Carnegie Mellon University
February 07, 2019

MCS Alumna and Emeritus Professor Receive Alumni Awards

Jocelyn Duffy

MCS alumna Patricia McBride (S 1977) and MCS Professor Emeritus Eric W. Grotzinger have been named recipients of Carnegie Mellon University’s 2019 Alumni Awards, which recognize their professional achievements and service to the university. They will be honored at a reception on May 17 during Commencement Weekend.

Patricia McBrideMcBride, a graduate of the physics department, is a distinguished scientist at the Fermi National Accelerator Laboratory (Fermilab) and deputy spokesperson for the Compact Muon Solenoid (CMS) collaboration at the Large HadronCollider at CERN in Geneva, Switzerland. She will receive an Alumni Achievement Award, recognizing her impressive career achievements and leadership as a top particle physicist.

McBride has been a member of the CMS collaboration for more than a decade, serving as the head of Fermilab’s CMS efforts and managing the U.S. CMS Operations Program, which oversees U.S. contributions to CMS experiment operations.
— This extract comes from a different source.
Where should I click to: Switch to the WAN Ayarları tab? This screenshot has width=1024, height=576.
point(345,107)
During CMS’s commissioning phase, she served as deputy computing coordinator, working with scientists and computing specialists from around the globe to establish the high-throughput computing resources needed for analysis of the large volume of CMS data.
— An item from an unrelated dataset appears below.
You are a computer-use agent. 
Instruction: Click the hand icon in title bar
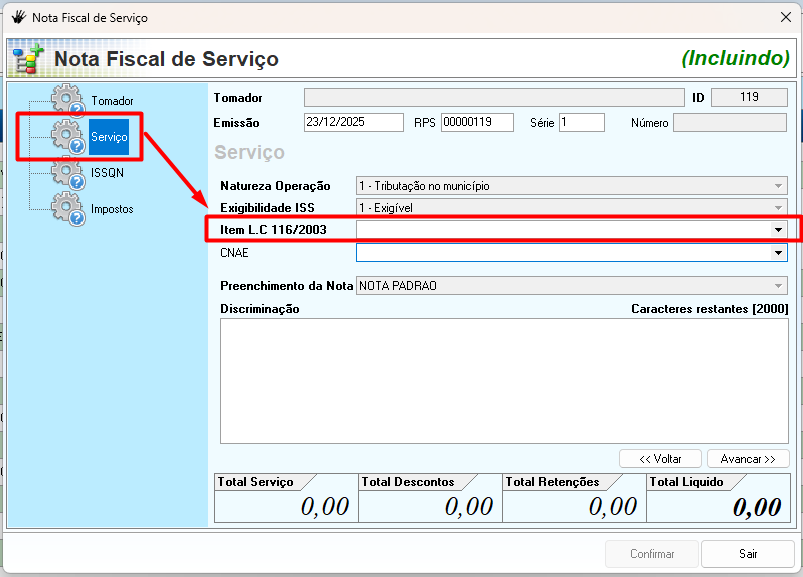(x=18, y=18)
She has served on many national and international committees, and was the chair of the Division of Particles and Fields of the American Physical Society (APS), the U.S. Liaison Committee of the International Union of Pure and Applied Physics (IUPAP) and the IUPAP C11 Commission for Particles and Fields. She is currently a member of the AURA NCOA Management Oversight Council, J-PARC International Advisory Committee and AUI Visiting Committee for NRAO. She was elected an APS and an AAAS Fellow in 2009. Previously, McBride served as head of Fermilab’s Particle Physics Division and its scientific computing programs.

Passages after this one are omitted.